**Exercise:**
Among the entries that follow, find every line with the word "agent" and list it.

(Records shown Opens)

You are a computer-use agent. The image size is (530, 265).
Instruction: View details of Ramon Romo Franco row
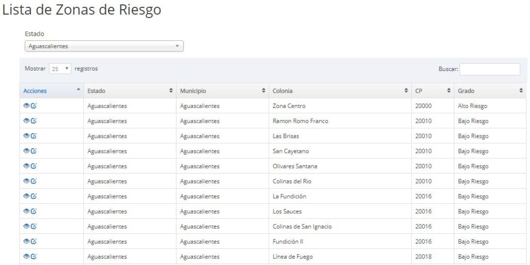pyautogui.click(x=26, y=121)
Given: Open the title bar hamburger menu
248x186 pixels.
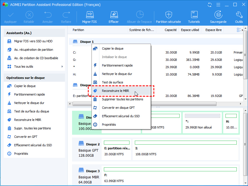Looking at the screenshot, I should 218,5.
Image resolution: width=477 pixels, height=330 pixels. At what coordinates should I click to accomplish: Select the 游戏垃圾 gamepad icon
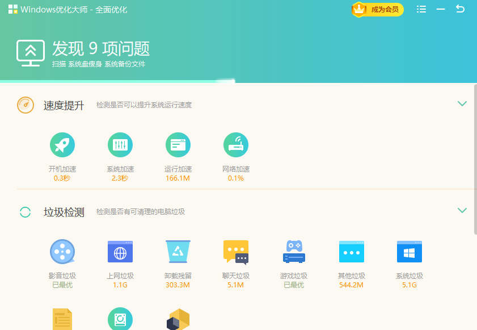coord(294,252)
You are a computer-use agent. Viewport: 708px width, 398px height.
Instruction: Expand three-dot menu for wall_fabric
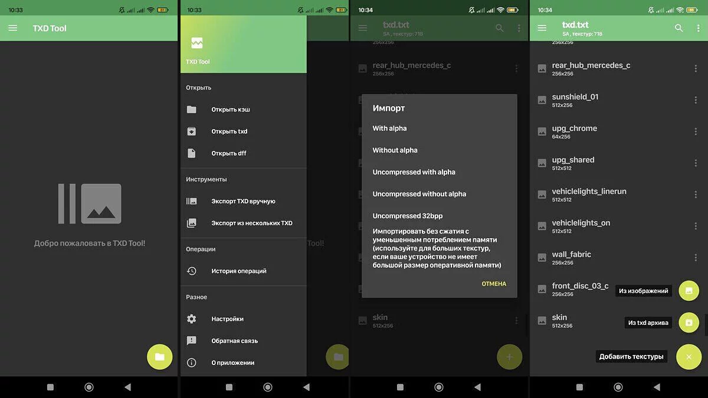[696, 258]
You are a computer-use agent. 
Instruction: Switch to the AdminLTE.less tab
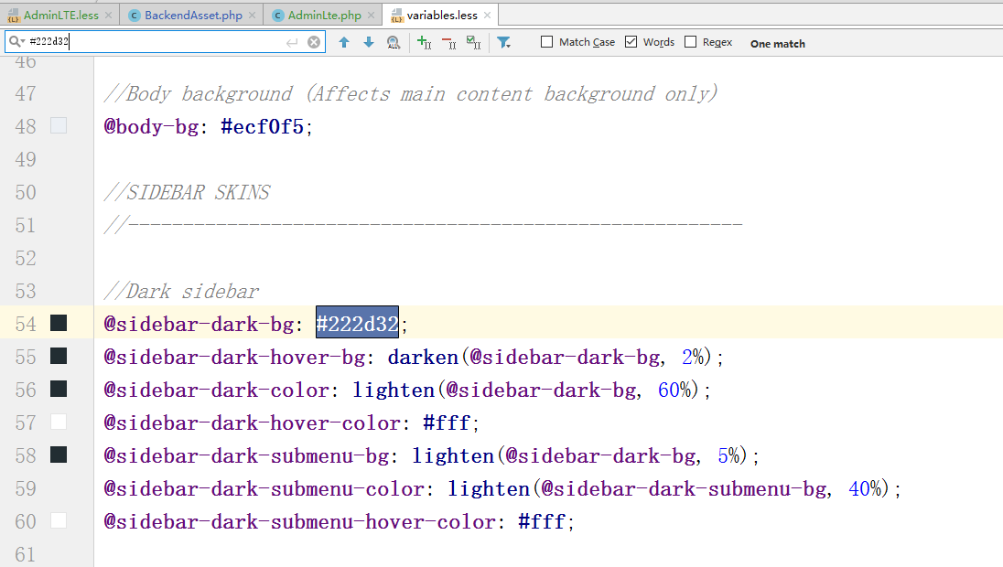click(53, 16)
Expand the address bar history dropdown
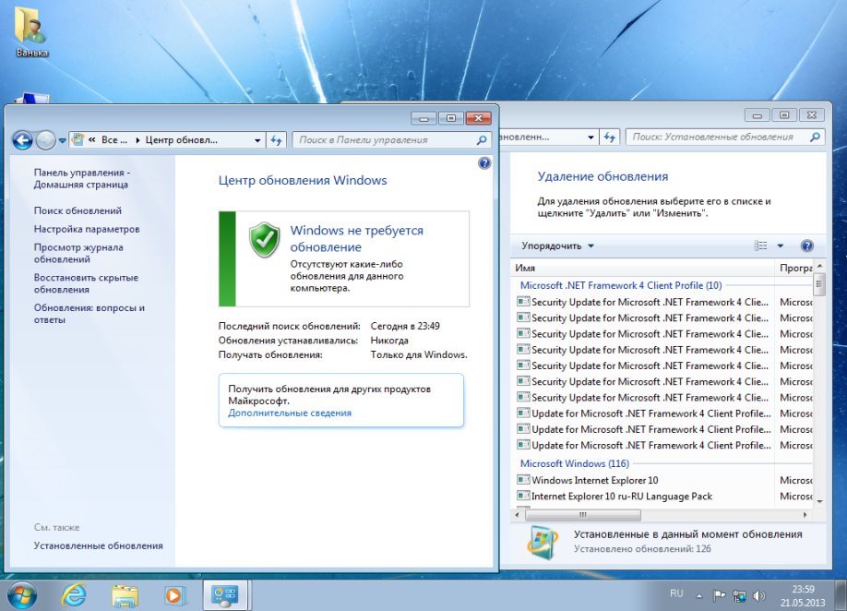This screenshot has height=611, width=847. (x=257, y=140)
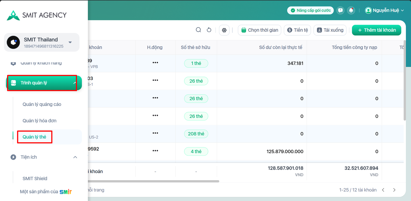Open actions menu for the 208 thẻ row
The image size is (411, 201).
pos(155,133)
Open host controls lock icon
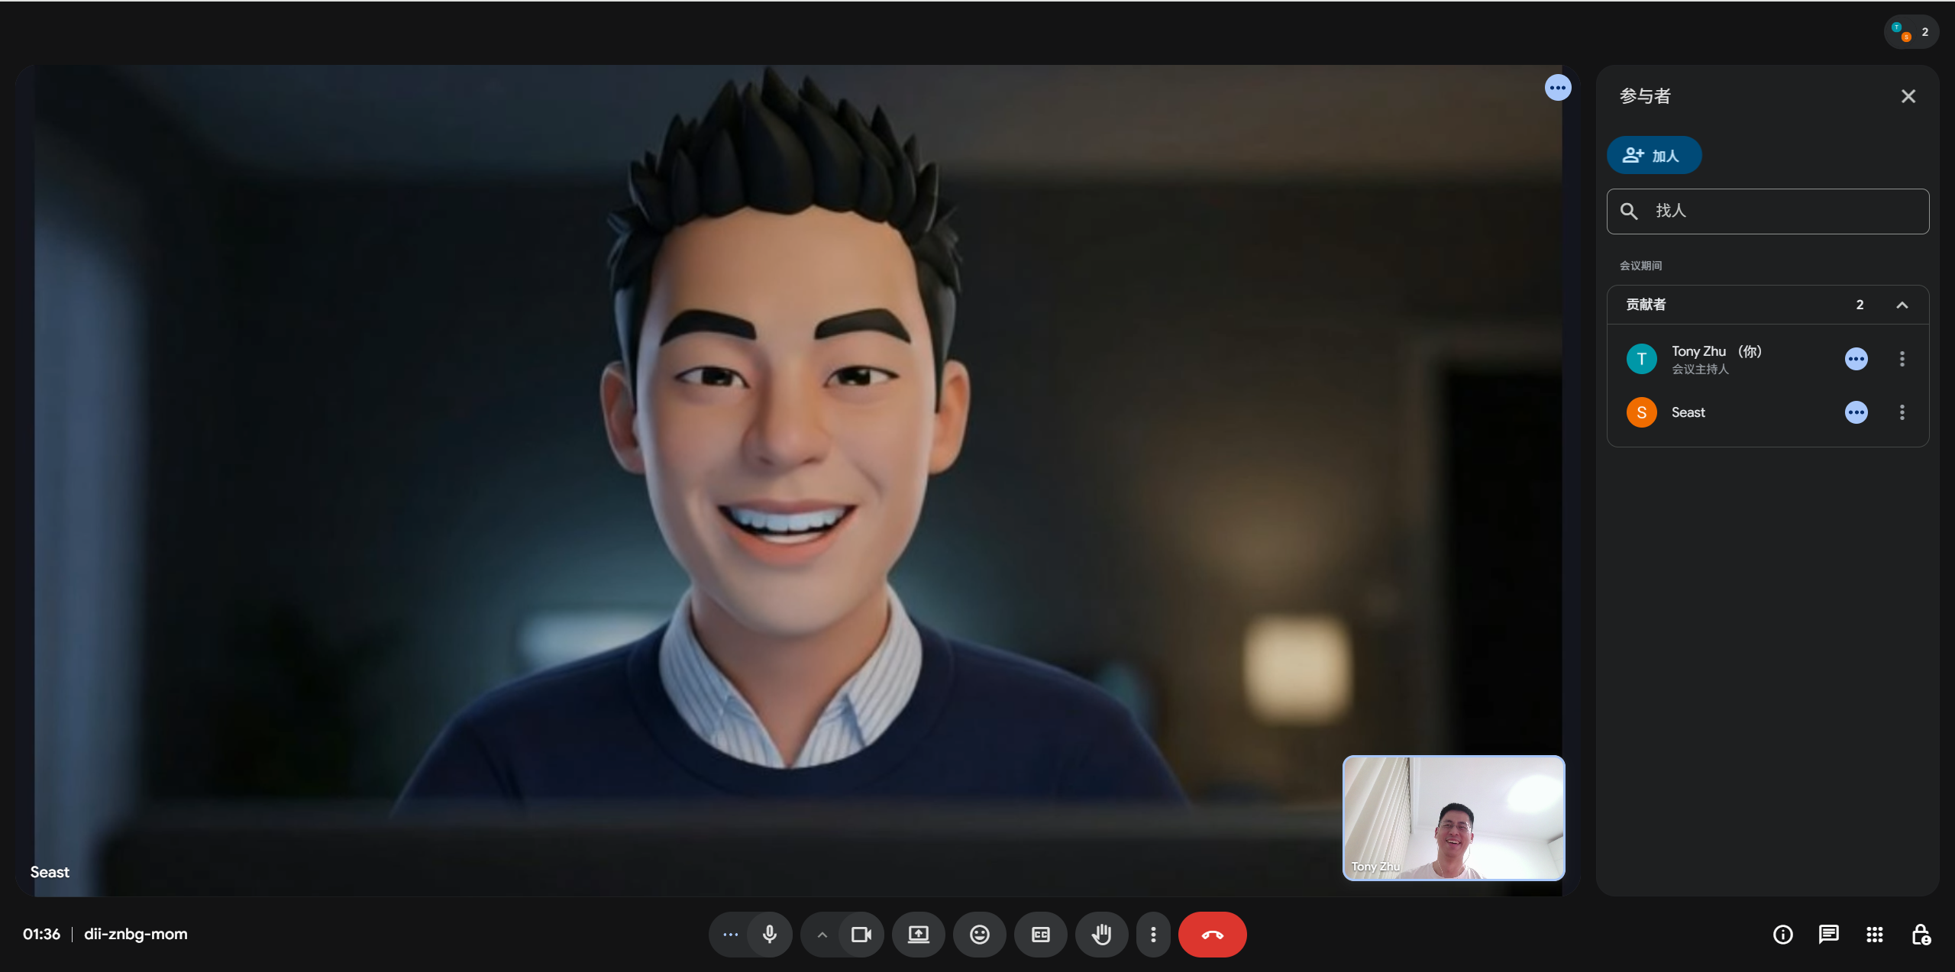The image size is (1955, 972). (1921, 935)
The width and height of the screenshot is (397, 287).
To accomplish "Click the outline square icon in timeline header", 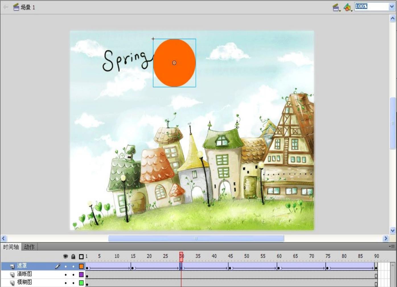I will (81, 257).
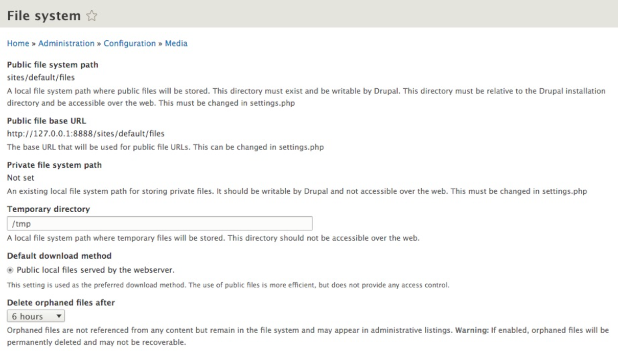Viewport: 618px width, 351px height.
Task: Open the Media breadcrumb link
Action: pos(176,43)
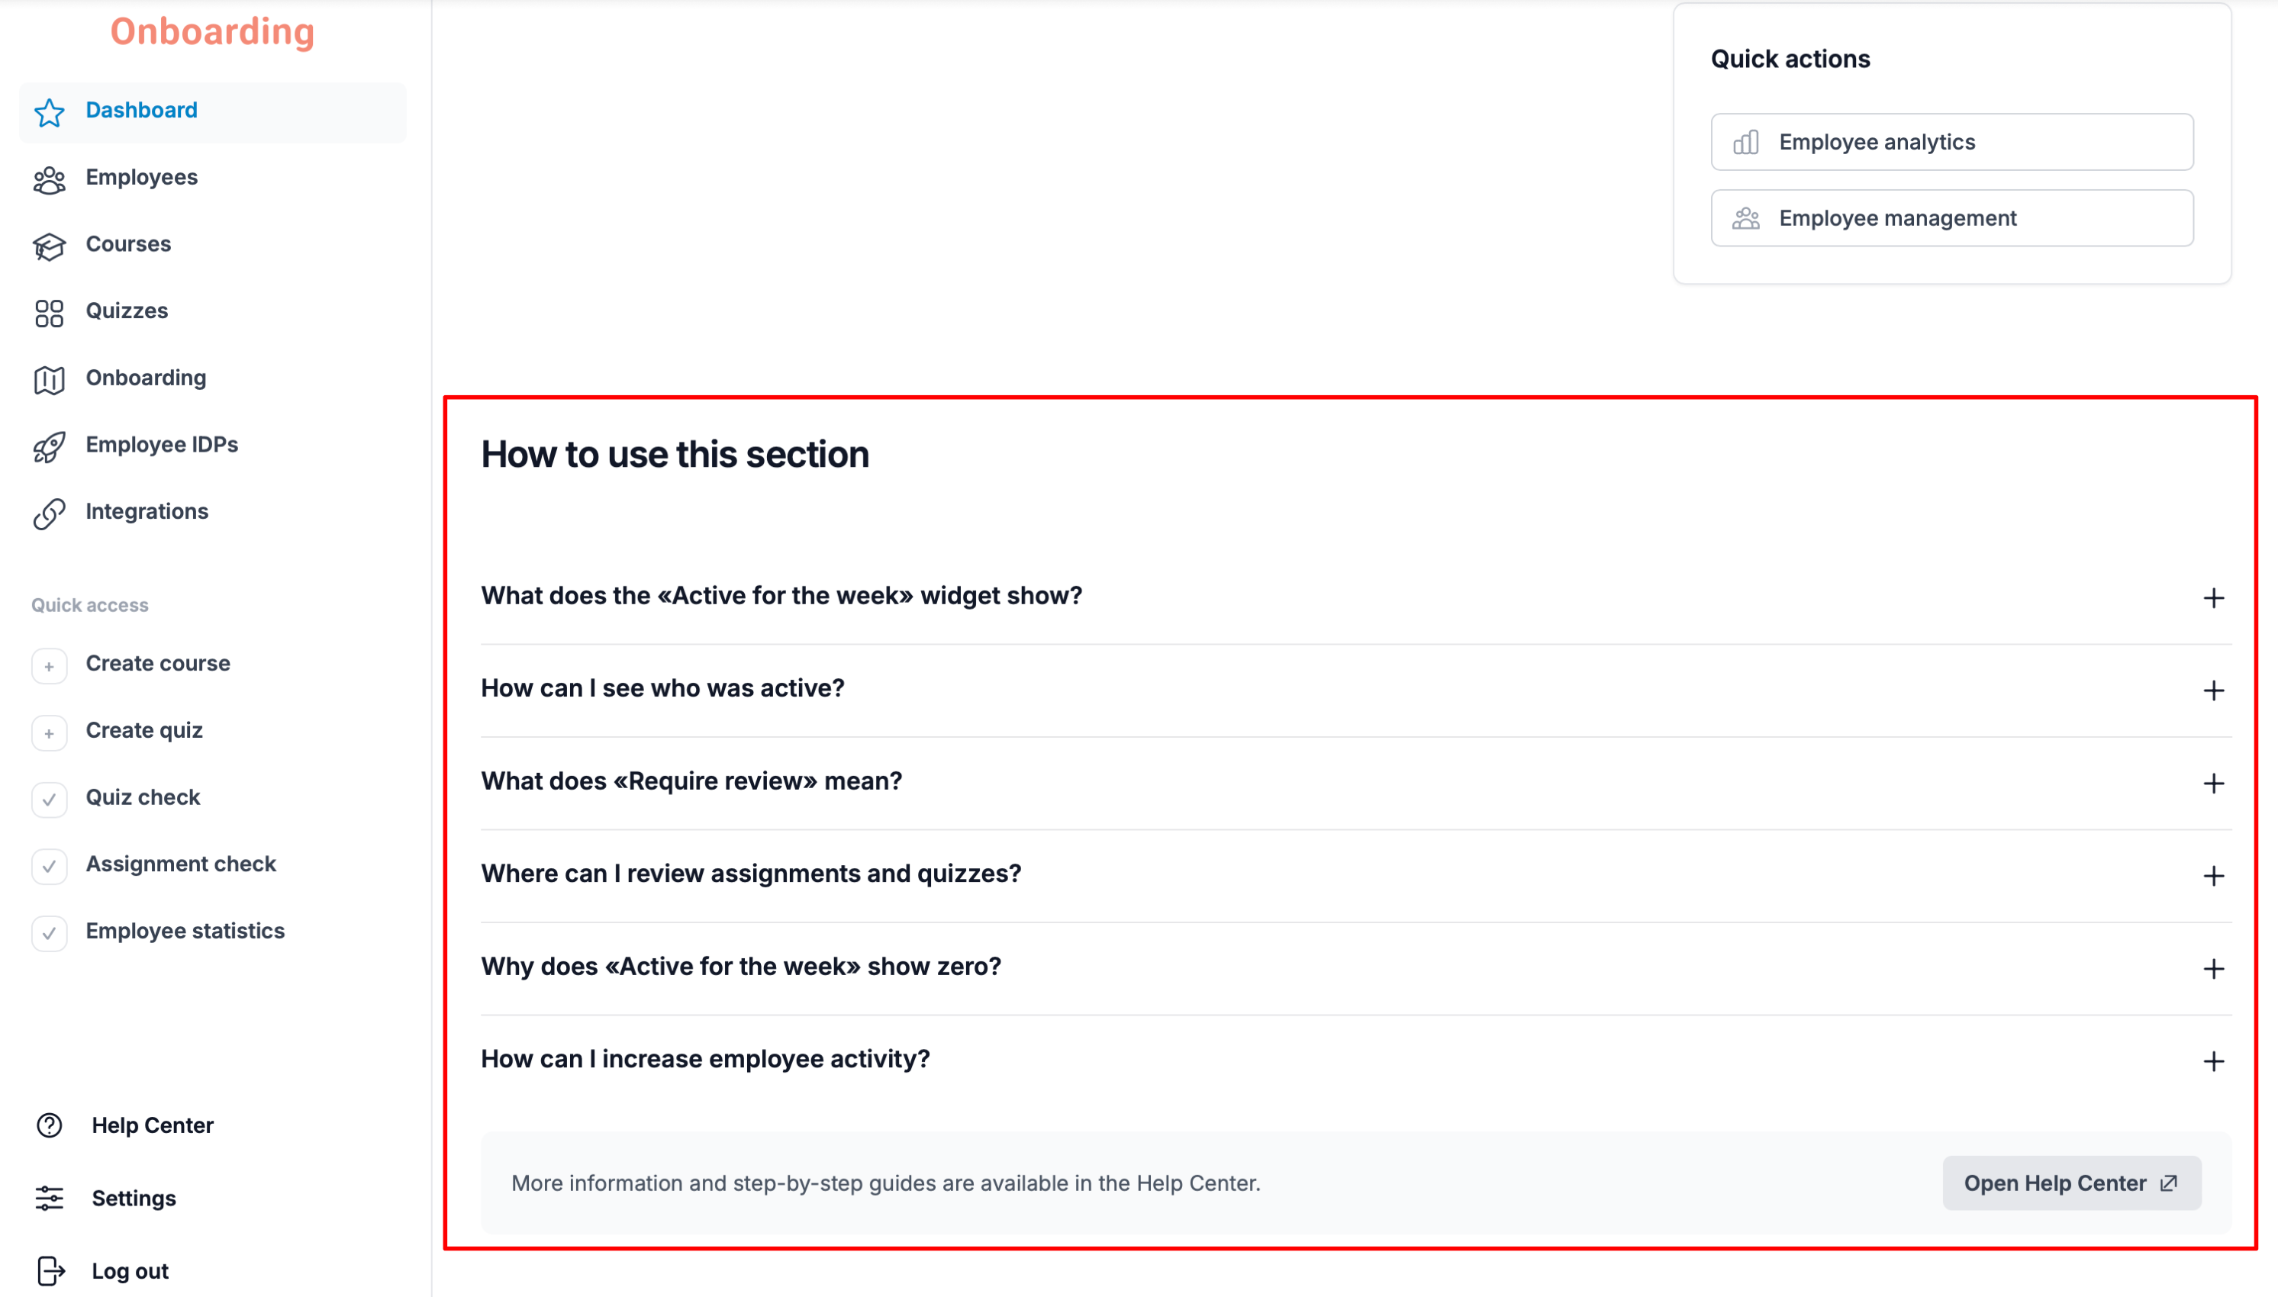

(Records shown Closes)

**Exercise response:**
You are a computer-use agent. The image size is (530, 265).
You are a computer-use agent. Viewport: 708px width, 398px height.
You are a computer-use agent. 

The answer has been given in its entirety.